[Stored items]
· · ·
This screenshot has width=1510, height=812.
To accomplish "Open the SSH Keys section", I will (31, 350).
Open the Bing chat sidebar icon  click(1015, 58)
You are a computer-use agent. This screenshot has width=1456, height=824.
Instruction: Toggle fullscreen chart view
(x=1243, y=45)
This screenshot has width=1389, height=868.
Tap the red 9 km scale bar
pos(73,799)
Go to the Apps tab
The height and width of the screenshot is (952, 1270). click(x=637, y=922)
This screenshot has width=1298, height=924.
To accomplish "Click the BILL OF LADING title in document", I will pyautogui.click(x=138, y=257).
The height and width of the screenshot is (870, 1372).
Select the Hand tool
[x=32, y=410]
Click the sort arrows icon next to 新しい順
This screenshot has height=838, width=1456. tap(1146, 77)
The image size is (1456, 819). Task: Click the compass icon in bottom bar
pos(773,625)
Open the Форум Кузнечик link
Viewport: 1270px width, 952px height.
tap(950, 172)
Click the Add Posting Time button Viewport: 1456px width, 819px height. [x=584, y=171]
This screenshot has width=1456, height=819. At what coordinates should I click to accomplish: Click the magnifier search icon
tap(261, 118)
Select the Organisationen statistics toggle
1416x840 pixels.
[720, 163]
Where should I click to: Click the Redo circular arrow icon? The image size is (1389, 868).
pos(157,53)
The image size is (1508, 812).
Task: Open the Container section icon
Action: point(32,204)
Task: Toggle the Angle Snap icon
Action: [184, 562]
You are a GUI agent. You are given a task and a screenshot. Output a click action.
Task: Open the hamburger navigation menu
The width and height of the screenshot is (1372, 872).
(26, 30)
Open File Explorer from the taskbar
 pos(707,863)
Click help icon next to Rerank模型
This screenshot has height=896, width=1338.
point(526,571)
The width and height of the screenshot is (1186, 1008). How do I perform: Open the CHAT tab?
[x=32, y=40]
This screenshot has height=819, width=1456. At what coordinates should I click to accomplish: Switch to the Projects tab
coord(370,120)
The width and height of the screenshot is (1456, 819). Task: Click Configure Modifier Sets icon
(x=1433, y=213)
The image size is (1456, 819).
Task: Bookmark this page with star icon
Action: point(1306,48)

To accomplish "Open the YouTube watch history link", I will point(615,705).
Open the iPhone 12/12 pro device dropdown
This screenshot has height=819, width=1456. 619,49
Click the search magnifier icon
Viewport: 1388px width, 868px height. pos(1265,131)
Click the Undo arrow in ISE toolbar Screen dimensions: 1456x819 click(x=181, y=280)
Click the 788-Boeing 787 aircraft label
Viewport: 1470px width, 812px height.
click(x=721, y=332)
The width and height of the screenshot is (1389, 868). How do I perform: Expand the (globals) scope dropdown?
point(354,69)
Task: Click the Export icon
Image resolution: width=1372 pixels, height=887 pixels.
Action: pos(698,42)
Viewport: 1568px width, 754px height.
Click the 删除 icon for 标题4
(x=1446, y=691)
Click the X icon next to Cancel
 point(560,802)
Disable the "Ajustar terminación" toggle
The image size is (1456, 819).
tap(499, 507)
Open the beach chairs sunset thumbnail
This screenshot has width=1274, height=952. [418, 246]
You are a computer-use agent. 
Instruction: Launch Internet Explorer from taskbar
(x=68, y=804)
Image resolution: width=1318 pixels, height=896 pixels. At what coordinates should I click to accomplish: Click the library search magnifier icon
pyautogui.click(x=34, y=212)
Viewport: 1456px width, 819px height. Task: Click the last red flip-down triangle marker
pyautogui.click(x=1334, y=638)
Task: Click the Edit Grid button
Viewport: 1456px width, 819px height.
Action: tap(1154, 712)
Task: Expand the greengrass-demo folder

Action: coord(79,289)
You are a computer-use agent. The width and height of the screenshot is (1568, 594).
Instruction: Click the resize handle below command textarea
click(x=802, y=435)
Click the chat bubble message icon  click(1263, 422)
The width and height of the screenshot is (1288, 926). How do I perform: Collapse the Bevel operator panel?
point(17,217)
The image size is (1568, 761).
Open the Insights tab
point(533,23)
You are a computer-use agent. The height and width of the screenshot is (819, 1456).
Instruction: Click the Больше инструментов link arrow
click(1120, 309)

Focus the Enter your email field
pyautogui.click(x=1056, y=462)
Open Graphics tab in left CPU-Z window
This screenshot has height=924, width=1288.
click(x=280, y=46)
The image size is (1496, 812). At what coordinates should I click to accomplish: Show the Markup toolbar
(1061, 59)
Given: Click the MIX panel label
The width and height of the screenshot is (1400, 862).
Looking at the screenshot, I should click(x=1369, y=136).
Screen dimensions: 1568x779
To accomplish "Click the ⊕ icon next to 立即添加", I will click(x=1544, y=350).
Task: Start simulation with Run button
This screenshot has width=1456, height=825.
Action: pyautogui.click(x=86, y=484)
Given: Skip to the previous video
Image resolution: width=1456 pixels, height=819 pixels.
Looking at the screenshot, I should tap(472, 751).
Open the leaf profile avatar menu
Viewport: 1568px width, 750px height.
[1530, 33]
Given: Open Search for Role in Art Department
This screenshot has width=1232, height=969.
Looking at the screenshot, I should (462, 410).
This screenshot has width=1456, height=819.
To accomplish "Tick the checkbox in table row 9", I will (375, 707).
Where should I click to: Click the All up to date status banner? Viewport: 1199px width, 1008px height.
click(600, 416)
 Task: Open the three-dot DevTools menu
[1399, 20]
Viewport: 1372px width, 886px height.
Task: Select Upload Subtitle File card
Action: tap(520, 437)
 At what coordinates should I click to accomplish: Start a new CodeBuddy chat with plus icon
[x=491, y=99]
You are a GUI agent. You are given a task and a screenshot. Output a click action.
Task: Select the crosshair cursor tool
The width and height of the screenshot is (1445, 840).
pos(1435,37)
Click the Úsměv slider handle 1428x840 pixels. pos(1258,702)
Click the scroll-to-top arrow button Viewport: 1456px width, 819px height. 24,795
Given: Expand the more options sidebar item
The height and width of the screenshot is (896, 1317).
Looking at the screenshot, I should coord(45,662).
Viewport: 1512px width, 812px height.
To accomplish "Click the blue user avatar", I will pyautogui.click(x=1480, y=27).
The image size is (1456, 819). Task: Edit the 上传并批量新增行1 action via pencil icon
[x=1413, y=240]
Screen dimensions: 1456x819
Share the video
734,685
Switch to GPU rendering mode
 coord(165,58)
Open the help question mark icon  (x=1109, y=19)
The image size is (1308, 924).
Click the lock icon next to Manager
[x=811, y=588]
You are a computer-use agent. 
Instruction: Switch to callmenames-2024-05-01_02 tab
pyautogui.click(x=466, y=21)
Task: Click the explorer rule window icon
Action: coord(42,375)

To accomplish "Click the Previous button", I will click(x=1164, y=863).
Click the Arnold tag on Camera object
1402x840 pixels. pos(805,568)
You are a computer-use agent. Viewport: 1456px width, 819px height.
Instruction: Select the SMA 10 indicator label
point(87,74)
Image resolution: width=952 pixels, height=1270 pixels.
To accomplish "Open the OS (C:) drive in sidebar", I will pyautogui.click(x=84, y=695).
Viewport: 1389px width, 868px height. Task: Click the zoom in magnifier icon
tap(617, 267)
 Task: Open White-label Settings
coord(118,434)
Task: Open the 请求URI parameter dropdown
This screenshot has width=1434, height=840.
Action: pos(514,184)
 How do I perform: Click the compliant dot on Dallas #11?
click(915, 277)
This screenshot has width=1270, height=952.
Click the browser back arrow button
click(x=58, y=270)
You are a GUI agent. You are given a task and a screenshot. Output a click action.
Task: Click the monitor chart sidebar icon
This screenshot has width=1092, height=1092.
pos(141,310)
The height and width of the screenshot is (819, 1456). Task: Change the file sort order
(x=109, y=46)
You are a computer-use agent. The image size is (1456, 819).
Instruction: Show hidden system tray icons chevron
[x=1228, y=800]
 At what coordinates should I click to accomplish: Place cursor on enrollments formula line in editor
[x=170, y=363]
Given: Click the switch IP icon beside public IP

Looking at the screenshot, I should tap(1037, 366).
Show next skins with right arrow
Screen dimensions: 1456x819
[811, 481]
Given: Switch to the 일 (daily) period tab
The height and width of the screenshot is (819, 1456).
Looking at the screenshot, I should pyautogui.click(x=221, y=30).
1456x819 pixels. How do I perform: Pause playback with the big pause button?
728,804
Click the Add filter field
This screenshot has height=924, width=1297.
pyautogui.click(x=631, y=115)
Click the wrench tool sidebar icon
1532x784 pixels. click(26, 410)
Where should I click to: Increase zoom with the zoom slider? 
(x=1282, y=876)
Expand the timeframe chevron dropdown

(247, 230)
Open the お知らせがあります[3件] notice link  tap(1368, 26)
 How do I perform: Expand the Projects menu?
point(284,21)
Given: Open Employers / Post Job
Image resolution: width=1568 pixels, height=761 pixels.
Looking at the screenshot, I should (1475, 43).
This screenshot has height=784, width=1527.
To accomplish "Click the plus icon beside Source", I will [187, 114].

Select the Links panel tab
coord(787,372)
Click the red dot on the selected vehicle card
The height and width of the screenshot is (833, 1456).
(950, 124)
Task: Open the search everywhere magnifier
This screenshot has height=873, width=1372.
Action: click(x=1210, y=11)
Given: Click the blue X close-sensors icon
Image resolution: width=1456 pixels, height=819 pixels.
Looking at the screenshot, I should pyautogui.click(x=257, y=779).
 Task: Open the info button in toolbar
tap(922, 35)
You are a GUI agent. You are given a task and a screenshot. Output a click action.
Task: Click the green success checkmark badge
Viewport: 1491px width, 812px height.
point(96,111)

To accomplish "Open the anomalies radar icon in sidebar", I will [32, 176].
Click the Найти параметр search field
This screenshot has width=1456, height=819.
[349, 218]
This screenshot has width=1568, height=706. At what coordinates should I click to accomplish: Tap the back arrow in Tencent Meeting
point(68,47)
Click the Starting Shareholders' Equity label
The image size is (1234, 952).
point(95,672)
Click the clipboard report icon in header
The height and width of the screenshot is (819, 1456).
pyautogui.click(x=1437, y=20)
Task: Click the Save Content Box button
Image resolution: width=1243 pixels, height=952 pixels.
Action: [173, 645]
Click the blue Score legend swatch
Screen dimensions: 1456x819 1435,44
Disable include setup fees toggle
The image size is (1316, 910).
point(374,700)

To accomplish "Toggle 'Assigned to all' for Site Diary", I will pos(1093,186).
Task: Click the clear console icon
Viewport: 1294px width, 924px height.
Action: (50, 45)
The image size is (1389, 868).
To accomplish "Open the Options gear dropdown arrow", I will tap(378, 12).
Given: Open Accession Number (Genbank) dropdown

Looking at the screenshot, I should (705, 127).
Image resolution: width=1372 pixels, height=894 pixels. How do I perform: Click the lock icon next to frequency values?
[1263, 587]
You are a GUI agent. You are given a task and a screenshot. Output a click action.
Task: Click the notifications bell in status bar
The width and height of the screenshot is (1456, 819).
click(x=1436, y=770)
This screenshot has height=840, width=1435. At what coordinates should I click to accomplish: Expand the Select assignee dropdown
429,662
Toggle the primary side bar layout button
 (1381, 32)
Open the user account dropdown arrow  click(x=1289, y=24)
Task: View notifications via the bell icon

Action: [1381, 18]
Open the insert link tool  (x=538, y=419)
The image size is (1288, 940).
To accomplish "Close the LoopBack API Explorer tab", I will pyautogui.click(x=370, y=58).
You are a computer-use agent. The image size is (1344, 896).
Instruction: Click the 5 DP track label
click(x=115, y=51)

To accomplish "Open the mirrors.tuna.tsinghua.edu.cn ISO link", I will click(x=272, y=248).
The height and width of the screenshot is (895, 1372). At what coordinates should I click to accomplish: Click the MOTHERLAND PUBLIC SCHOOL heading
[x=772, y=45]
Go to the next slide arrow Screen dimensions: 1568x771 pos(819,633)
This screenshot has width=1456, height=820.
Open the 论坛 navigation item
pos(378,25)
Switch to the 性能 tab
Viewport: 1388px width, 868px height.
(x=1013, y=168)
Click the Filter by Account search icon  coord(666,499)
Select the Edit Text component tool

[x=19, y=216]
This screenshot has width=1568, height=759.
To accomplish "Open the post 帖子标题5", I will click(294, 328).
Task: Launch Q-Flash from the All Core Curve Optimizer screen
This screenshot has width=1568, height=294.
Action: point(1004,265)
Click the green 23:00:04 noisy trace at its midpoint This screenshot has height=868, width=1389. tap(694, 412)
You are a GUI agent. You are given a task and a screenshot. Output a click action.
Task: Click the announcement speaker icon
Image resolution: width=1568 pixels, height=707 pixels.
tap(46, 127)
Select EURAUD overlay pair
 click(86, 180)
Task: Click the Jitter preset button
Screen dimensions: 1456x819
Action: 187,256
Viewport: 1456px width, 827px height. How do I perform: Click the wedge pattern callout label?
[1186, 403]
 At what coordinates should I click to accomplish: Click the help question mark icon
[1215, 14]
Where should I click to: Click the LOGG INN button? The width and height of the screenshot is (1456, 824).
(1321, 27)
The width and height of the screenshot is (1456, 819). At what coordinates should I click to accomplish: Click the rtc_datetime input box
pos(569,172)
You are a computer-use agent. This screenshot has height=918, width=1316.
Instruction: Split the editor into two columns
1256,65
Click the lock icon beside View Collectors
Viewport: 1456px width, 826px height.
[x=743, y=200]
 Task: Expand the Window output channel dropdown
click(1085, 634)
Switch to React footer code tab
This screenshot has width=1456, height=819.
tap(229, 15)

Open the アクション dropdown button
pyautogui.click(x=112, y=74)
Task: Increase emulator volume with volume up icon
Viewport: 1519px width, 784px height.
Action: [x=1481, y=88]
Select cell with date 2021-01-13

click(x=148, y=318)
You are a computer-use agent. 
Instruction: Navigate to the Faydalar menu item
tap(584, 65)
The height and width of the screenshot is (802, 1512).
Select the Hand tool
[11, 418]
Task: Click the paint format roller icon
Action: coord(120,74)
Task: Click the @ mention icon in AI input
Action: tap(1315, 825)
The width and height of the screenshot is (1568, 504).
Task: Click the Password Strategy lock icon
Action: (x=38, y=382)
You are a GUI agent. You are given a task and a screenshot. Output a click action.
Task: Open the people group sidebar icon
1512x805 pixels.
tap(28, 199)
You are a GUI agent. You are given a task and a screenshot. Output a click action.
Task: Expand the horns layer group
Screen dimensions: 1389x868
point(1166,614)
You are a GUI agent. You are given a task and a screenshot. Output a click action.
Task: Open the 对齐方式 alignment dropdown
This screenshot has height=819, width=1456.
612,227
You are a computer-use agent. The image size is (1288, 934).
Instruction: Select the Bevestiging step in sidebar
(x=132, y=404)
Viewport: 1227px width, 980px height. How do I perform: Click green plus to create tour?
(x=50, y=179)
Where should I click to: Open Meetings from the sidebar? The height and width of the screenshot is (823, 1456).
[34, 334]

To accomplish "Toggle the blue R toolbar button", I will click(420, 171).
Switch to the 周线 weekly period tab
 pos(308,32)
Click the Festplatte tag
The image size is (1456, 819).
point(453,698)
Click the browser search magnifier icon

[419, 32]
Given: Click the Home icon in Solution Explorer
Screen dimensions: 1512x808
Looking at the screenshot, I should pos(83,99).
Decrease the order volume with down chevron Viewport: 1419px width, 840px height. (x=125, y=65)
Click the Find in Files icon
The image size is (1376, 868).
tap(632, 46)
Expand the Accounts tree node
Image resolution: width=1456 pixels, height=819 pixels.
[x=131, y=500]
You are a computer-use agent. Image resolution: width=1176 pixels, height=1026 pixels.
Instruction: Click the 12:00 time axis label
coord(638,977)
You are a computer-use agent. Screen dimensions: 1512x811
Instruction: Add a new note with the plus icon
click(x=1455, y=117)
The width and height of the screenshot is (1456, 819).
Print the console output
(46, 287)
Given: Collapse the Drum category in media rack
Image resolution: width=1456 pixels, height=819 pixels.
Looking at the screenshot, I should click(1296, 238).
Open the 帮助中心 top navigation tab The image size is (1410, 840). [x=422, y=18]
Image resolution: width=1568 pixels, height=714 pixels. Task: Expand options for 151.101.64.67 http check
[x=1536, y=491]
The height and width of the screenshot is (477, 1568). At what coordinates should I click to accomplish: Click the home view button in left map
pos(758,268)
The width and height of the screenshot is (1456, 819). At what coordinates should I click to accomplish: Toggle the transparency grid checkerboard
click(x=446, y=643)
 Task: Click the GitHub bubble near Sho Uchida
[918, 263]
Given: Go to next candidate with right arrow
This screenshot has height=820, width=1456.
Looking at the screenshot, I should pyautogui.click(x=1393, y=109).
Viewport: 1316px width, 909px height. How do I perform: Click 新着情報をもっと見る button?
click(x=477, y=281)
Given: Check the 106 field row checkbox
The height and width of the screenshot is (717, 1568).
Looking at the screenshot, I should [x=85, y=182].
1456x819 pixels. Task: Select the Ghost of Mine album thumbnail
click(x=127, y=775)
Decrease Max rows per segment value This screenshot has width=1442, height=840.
· · ·
Where does "volume" appear in the records above? Copy every line that has it.

* **Exercise output**:
Task: Increase emulator volume with volume up icon
Decrease the order volume with down chevron Viewport: 1419px width, 840px height. (x=125, y=65)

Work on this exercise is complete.